Output nothing but the lines from the one holding "This screenshot has width=1016, height=1515." to the end of the listing. Reproduce them exactly, without the pictures.

EXCERPTED DATA —

|---|

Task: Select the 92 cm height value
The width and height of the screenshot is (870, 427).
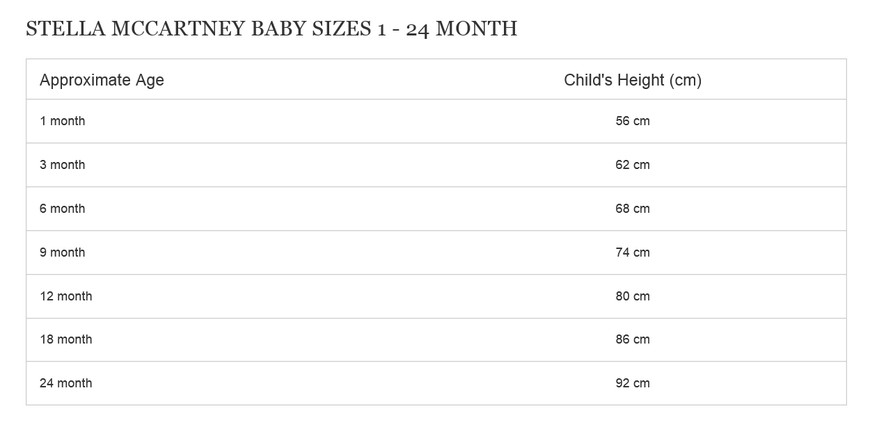Action: click(x=633, y=383)
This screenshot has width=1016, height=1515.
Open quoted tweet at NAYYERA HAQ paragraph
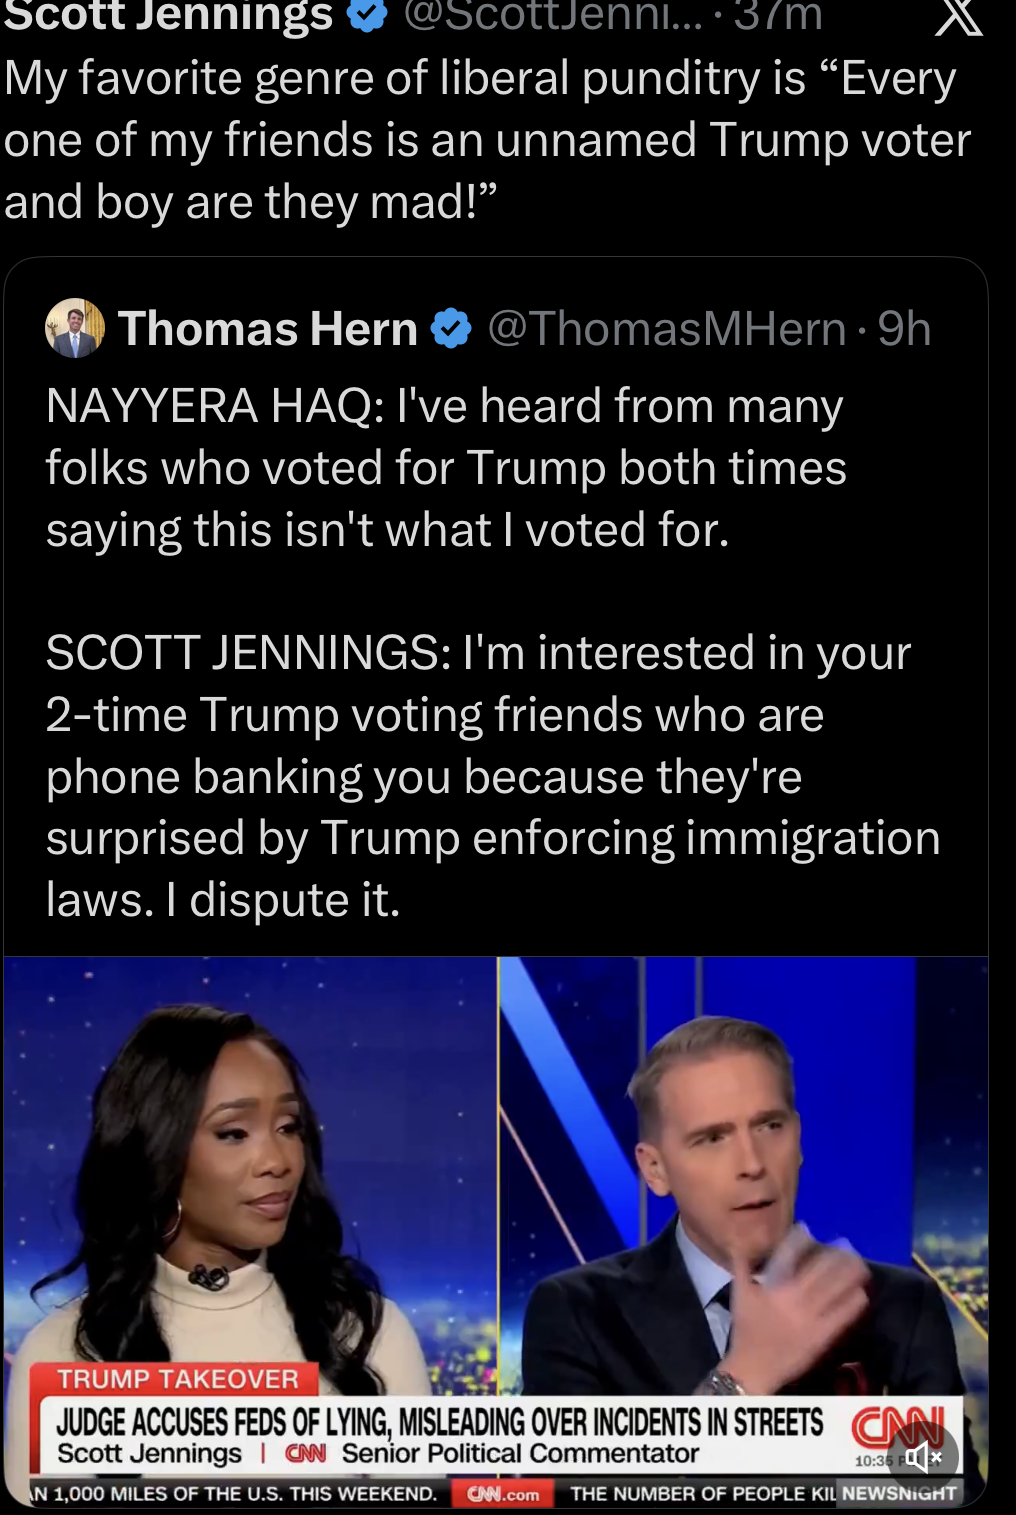tap(446, 468)
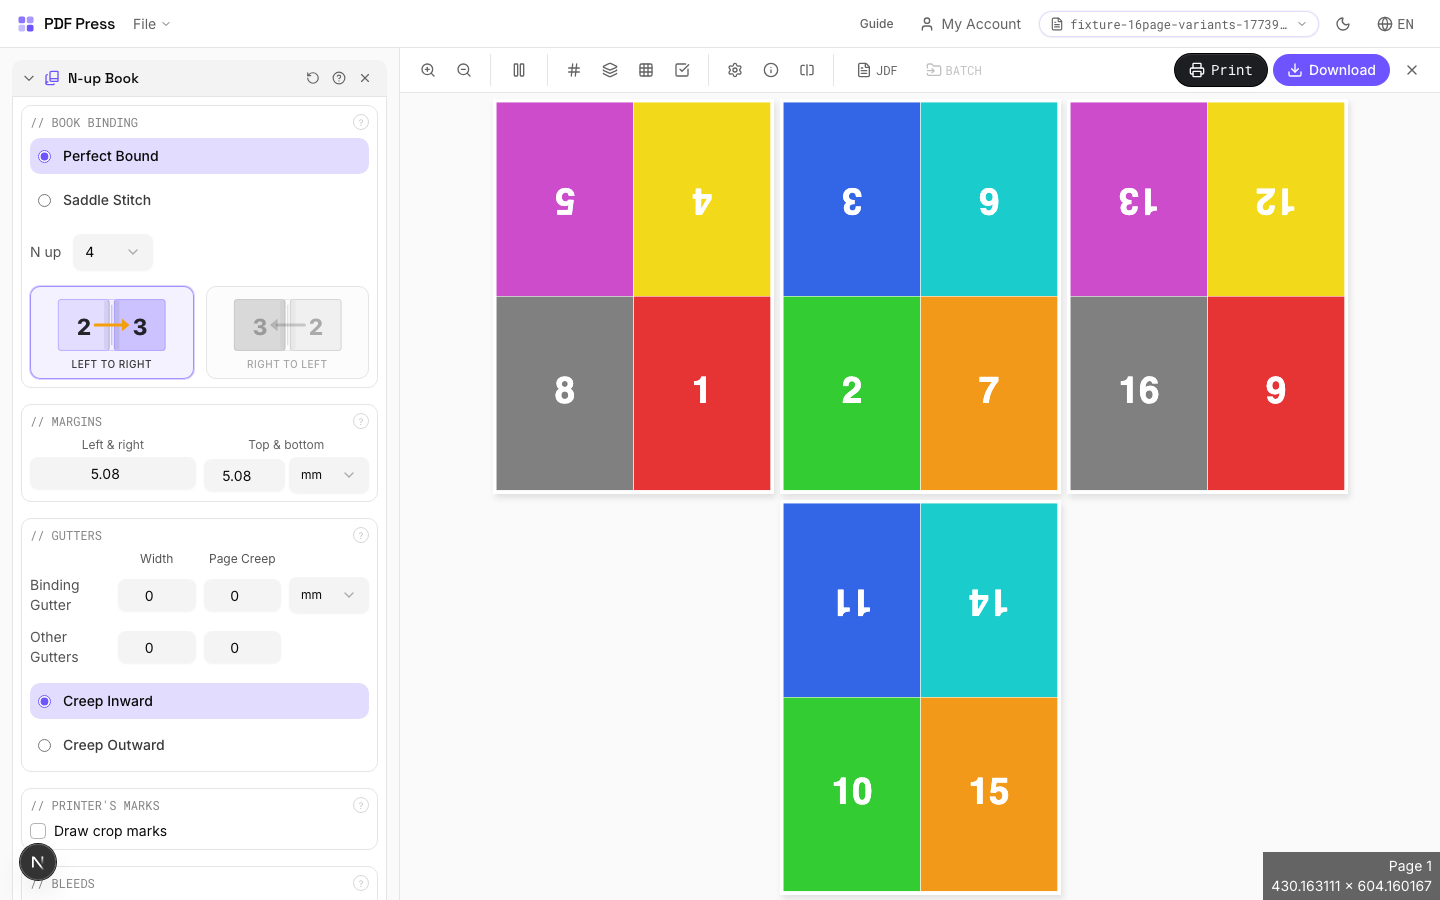Click the Download button
This screenshot has height=900, width=1440.
[1331, 70]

|---|

ANSWER TO THE EXERCISE —
This screenshot has width=1016, height=1515.
Open quoted tweet at NAYYERA HAQ paragraph
tap(446, 468)
Click the Download button
This screenshot has height=900, width=1440.
[1331, 70]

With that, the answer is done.